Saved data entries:
◇ ◇ ◇ ◇ ◇ ◇ ◇

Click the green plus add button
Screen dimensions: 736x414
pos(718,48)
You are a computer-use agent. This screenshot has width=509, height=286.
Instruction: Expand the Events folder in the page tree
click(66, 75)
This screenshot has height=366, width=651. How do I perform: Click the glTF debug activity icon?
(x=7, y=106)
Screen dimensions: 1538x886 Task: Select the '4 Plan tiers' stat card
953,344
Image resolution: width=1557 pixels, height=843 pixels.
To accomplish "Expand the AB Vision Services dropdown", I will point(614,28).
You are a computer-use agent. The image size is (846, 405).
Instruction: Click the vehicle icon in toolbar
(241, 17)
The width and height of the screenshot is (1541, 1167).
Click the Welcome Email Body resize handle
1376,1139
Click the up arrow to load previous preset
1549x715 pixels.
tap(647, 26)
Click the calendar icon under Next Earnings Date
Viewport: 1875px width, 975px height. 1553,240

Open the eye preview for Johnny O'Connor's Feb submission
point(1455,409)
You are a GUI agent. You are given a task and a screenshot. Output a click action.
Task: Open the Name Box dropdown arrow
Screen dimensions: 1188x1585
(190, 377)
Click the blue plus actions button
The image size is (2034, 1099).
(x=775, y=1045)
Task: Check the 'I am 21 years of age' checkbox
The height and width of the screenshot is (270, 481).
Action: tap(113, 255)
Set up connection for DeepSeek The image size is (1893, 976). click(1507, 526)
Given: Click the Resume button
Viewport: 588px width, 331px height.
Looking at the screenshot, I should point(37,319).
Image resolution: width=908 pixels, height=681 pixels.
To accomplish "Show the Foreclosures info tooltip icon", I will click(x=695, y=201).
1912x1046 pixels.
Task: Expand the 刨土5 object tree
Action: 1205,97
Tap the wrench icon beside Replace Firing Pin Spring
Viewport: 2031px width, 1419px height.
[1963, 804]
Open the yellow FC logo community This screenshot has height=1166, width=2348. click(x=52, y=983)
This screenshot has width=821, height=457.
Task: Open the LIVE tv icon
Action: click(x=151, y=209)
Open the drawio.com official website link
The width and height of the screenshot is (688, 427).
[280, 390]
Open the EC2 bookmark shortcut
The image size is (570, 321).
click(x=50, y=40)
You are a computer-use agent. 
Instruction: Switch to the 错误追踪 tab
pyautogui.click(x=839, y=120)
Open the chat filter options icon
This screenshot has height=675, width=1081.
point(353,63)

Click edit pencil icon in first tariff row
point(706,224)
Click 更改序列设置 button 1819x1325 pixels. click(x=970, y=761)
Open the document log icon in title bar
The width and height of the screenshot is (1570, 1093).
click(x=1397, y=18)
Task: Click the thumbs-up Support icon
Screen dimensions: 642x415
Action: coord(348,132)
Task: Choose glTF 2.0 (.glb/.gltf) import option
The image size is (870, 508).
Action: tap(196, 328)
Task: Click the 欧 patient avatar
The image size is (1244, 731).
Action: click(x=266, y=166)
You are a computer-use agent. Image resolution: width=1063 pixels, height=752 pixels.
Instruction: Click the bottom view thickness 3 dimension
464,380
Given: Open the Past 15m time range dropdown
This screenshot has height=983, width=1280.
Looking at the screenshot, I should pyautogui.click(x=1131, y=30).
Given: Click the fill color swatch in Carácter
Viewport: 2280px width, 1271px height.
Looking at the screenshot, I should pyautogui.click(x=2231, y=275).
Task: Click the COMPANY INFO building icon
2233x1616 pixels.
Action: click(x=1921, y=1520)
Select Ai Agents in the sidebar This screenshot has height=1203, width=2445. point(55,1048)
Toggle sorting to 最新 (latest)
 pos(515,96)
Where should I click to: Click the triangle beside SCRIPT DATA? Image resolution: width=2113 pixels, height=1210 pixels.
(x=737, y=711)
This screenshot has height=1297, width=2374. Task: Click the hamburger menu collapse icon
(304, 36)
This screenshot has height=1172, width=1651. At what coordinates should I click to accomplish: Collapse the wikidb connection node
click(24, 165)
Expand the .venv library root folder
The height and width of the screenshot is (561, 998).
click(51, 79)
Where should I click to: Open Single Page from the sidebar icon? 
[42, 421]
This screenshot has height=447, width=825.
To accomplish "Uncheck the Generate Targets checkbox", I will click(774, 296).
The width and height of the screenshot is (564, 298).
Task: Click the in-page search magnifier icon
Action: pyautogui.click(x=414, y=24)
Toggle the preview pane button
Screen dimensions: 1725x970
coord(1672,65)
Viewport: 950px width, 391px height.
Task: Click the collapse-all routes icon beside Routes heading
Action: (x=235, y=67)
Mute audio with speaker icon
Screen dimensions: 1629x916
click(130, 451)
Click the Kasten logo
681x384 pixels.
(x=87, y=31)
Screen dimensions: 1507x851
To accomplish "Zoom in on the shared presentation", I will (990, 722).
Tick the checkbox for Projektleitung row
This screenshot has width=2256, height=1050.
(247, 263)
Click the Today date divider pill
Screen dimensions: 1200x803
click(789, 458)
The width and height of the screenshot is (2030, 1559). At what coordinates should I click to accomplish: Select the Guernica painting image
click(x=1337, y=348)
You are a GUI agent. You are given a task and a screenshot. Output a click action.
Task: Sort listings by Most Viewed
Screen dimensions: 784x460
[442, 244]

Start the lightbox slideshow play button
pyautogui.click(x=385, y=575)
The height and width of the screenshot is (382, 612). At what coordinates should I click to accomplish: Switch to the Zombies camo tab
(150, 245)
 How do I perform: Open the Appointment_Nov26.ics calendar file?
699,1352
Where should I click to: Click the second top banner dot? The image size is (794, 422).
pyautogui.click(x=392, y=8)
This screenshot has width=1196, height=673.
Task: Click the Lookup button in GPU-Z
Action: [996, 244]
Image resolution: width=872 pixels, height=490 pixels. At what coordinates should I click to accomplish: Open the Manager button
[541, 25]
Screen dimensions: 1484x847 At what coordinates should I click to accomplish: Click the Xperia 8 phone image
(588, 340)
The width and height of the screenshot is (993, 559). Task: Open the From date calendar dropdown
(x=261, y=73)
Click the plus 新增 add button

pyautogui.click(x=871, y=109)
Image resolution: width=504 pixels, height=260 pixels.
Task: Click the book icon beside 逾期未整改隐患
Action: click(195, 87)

◇ ◇ ◇ ◇ ◇ ◇ ◇

Each line above should appear again, reproduced exactly.

Expected output:
Click the green plus add button
Screen dimensions: 736x414
pos(718,48)
You are a computer-use agent. This screenshot has width=509, height=286.
Instruction: Expand the Events folder in the page tree
click(66, 75)
This screenshot has height=366, width=651. How do I perform: Click the glTF debug activity icon?
(x=7, y=106)
Screen dimensions: 1538x886 Task: Select the '4 Plan tiers' stat card
953,344
Image resolution: width=1557 pixels, height=843 pixels.
To accomplish "Expand the AB Vision Services dropdown", I will point(614,28).
You are a computer-use agent. The image size is (846, 405).
Instruction: Click the vehicle icon in toolbar
(241, 17)
The width and height of the screenshot is (1541, 1167).
Click the Welcome Email Body resize handle
1376,1139
Click the up arrow to load previous preset
1549x715 pixels.
tap(647, 26)
Click the calendar icon under Next Earnings Date
Viewport: 1875px width, 975px height. 1553,240

Open the eye preview for Johnny O'Connor's Feb submission
point(1455,409)
You are a GUI agent. You are given a task and a screenshot. Output a click action.
Task: Open the Name Box dropdown arrow
Screen dimensions: 1188x1585
(190, 377)
Click the blue plus actions button
The image size is (2034, 1099).
(x=775, y=1045)
Task: Check the 'I am 21 years of age' checkbox
The height and width of the screenshot is (270, 481).
Action: tap(113, 255)
Set up connection for DeepSeek The image size is (1893, 976). click(1507, 526)
Given: Click the Resume button
Viewport: 588px width, 331px height.
Looking at the screenshot, I should point(37,319).
Image resolution: width=908 pixels, height=681 pixels.
To accomplish "Show the Foreclosures info tooltip icon", I will click(x=695, y=201).
1912x1046 pixels.
Task: Expand the 刨土5 object tree
Action: 1205,97
Tap the wrench icon beside Replace Firing Pin Spring
Viewport: 2031px width, 1419px height.
[1963, 804]
Open the yellow FC logo community This screenshot has height=1166, width=2348. click(x=52, y=983)
This screenshot has width=821, height=457.
Task: Open the LIVE tv icon
Action: click(x=151, y=209)
Open the drawio.com official website link
The width and height of the screenshot is (688, 427).
[280, 390]
Open the EC2 bookmark shortcut
The image size is (570, 321).
click(x=50, y=40)
You are a computer-use agent. 
Instruction: Switch to the 错误追踪 tab
pyautogui.click(x=839, y=120)
Open the chat filter options icon
This screenshot has height=675, width=1081.
point(353,63)

Click edit pencil icon in first tariff row
point(706,224)
Click 更改序列设置 button 1819x1325 pixels. click(x=970, y=761)
Open the document log icon in title bar
The width and height of the screenshot is (1570, 1093).
click(x=1397, y=18)
Task: Click the thumbs-up Support icon
Screen dimensions: 642x415
Action: coord(348,132)
Task: Choose glTF 2.0 (.glb/.gltf) import option
The image size is (870, 508).
Action: tap(196, 328)
Task: Click the 欧 patient avatar
The image size is (1244, 731).
Action: click(x=266, y=166)
You are a computer-use agent. Image resolution: width=1063 pixels, height=752 pixels.
Instruction: Click the bottom view thickness 3 dimension
464,380
Given: Open the Past 15m time range dropdown
This screenshot has height=983, width=1280.
Looking at the screenshot, I should pyautogui.click(x=1131, y=30).
Given: Click the fill color swatch in Carácter
Viewport: 2280px width, 1271px height.
Looking at the screenshot, I should pyautogui.click(x=2231, y=275).
Task: Click the COMPANY INFO building icon
2233x1616 pixels.
Action: click(x=1921, y=1520)
Select Ai Agents in the sidebar This screenshot has height=1203, width=2445. point(55,1048)
Toggle sorting to 最新 (latest)
 pos(515,96)
Where should I click to: Click the triangle beside SCRIPT DATA? Image resolution: width=2113 pixels, height=1210 pixels.
(x=737, y=711)
This screenshot has height=1297, width=2374. Task: Click the hamburger menu collapse icon
(304, 36)
This screenshot has height=1172, width=1651. At what coordinates should I click to accomplish: Collapse the wikidb connection node
click(24, 165)
Expand the .venv library root folder
The height and width of the screenshot is (561, 998).
click(51, 79)
Where should I click to: Open Single Page from the sidebar icon? 
[42, 421]
This screenshot has height=447, width=825.
To accomplish "Uncheck the Generate Targets checkbox", I will click(774, 296).
The width and height of the screenshot is (564, 298).
Task: Click the in-page search magnifier icon
Action: pyautogui.click(x=414, y=24)
Toggle the preview pane button
Screen dimensions: 1725x970
coord(1672,65)
Viewport: 950px width, 391px height.
Task: Click the collapse-all routes icon beside Routes heading
Action: (x=235, y=67)
Mute audio with speaker icon
Screen dimensions: 1629x916
click(130, 451)
Click the Kasten logo
681x384 pixels.
(x=87, y=31)
Screen dimensions: 1507x851
To accomplish "Zoom in on the shared presentation", I will (990, 722).
Tick the checkbox for Projektleitung row
This screenshot has width=2256, height=1050.
(247, 263)
Click the Today date divider pill
Screen dimensions: 1200x803
click(789, 458)
The width and height of the screenshot is (2030, 1559). At what coordinates should I click to accomplish: Select the Guernica painting image
click(x=1337, y=348)
You are a GUI agent. You are given a task and a screenshot. Output a click action.
Task: Sort listings by Most Viewed
Screen dimensions: 784x460
[442, 244]

Start the lightbox slideshow play button
pyautogui.click(x=385, y=575)
The height and width of the screenshot is (382, 612). At what coordinates should I click to accomplish: Switch to the Zombies camo tab
(150, 245)
 How do I perform: Open the Appointment_Nov26.ics calendar file?
699,1352
Where should I click to: Click the second top banner dot? The image size is (794, 422).
pyautogui.click(x=392, y=8)
This screenshot has width=1196, height=673.
Task: Click the Lookup button in GPU-Z
Action: [996, 244]
Image resolution: width=872 pixels, height=490 pixels. At what coordinates should I click to accomplish: Open the Manager button
[541, 25]
Screen dimensions: 1484x847 At what coordinates should I click to accomplish: Click the Xperia 8 phone image
(588, 340)
The width and height of the screenshot is (993, 559). Task: Open the From date calendar dropdown
(x=261, y=73)
Click the plus 新增 add button

pyautogui.click(x=871, y=109)
Image resolution: width=504 pixels, height=260 pixels.
Task: Click the book icon beside 逾期未整改隐患
Action: click(195, 87)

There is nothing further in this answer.